Could you give again exactly, and only, the lines from the one holding "Viewport: 1357px width, 825px" through the end of the data, both ends included, with pictures left out?

(Screenshot grounding data)
============
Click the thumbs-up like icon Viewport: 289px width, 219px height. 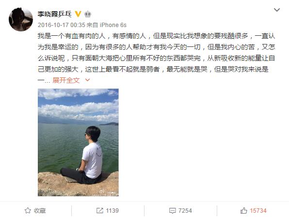(243, 211)
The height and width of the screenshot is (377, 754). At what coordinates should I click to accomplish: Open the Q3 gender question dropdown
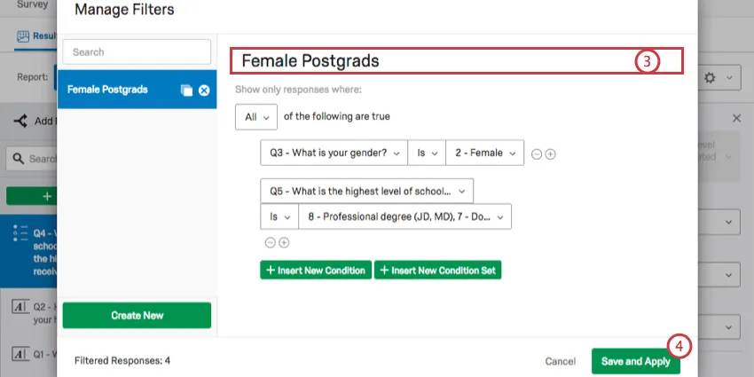(x=334, y=153)
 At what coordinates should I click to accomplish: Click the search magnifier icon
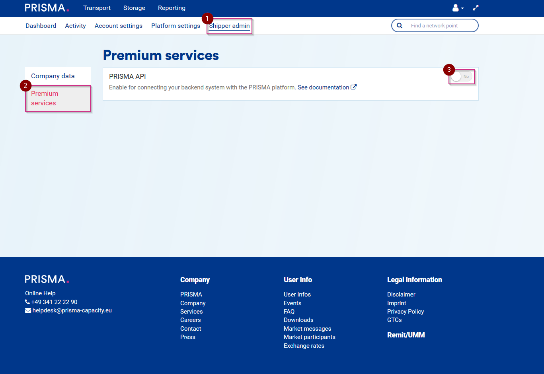point(400,25)
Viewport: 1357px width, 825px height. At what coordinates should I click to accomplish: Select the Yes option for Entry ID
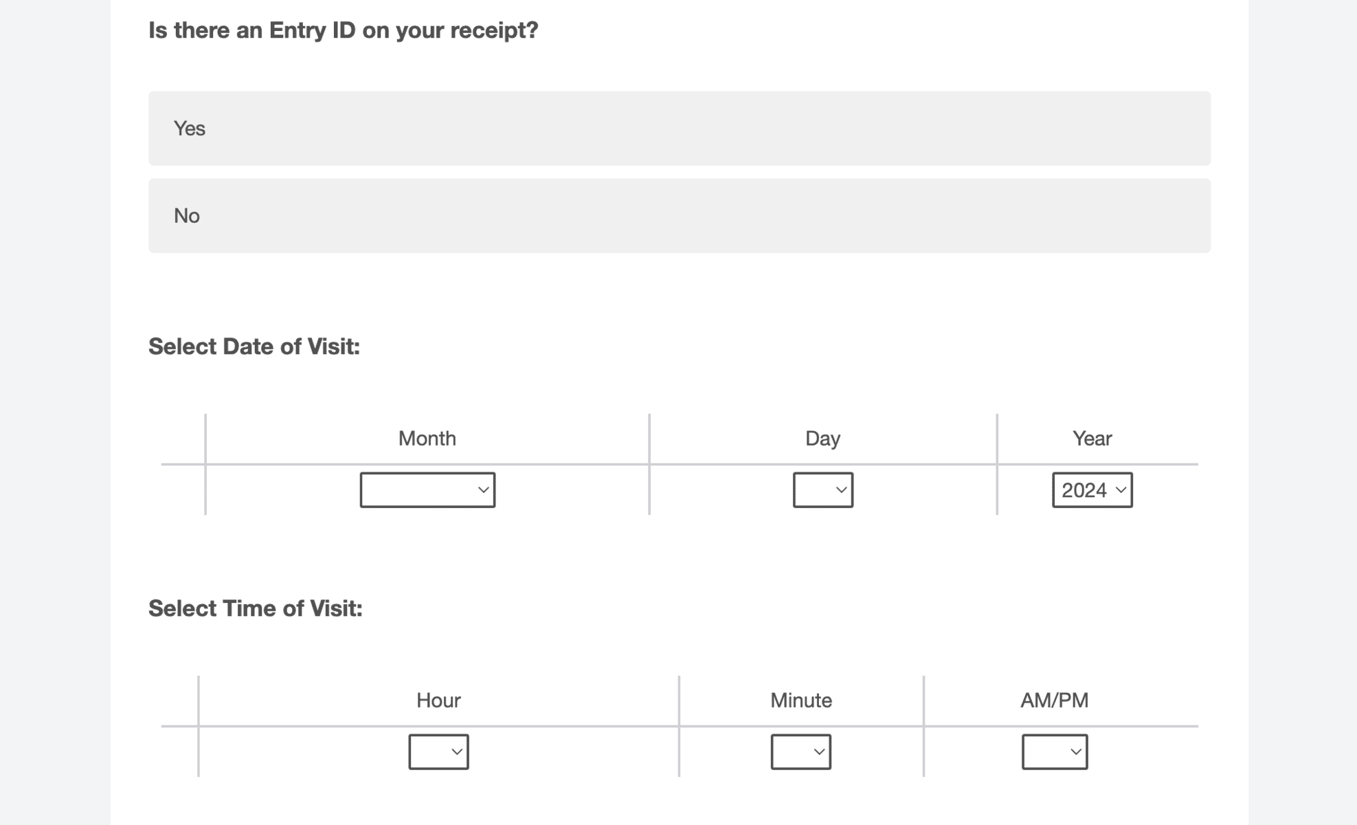679,129
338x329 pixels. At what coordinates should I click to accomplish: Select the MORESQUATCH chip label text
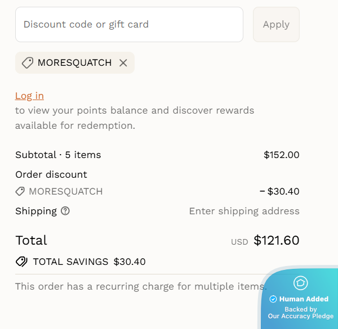74,63
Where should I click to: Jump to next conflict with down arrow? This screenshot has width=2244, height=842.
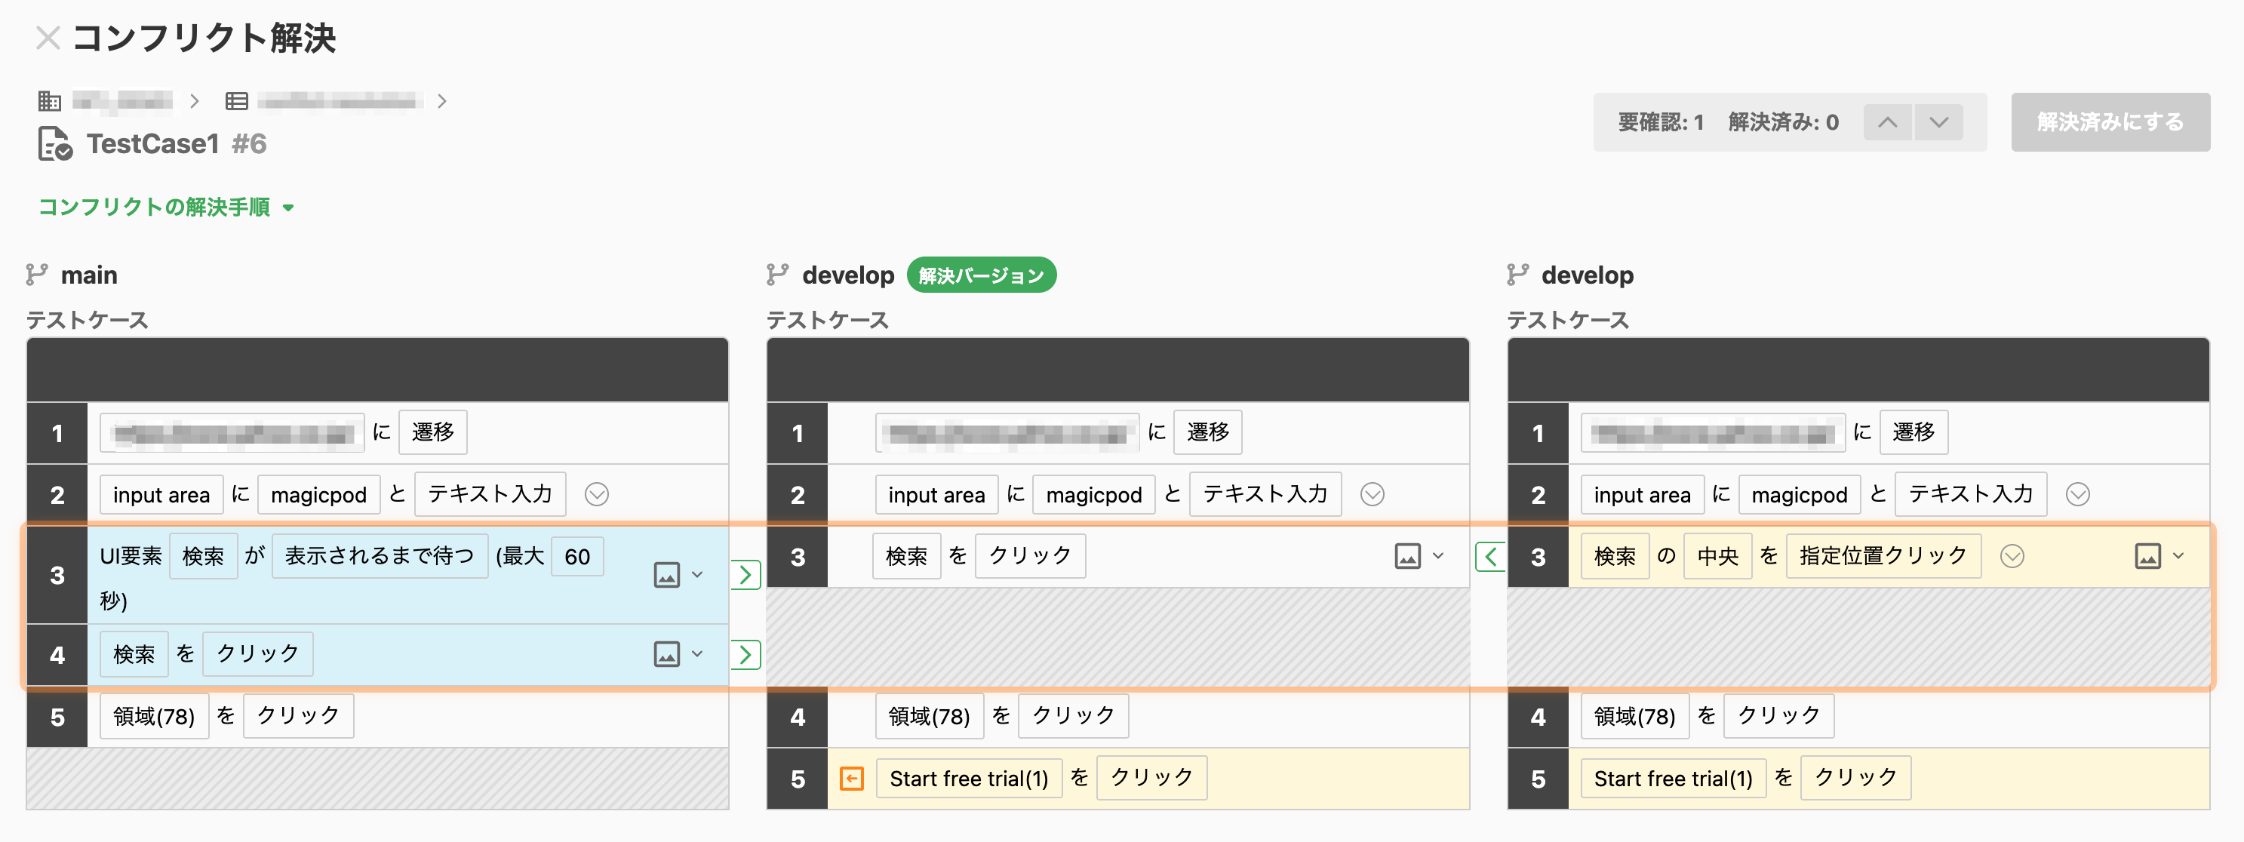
============
• [Written answer]:
Viewport: 1357px width, 825px height. At what coordinates should I click to accomplish: Select the Yes option for Entry ID
679,129
338x329 pixels. At what coordinates should I click to accomplish: Select the MORESQUATCH chip label text
74,63
Where should I click to: Jump to next conflict with down arrow? This screenshot has width=2244, height=842.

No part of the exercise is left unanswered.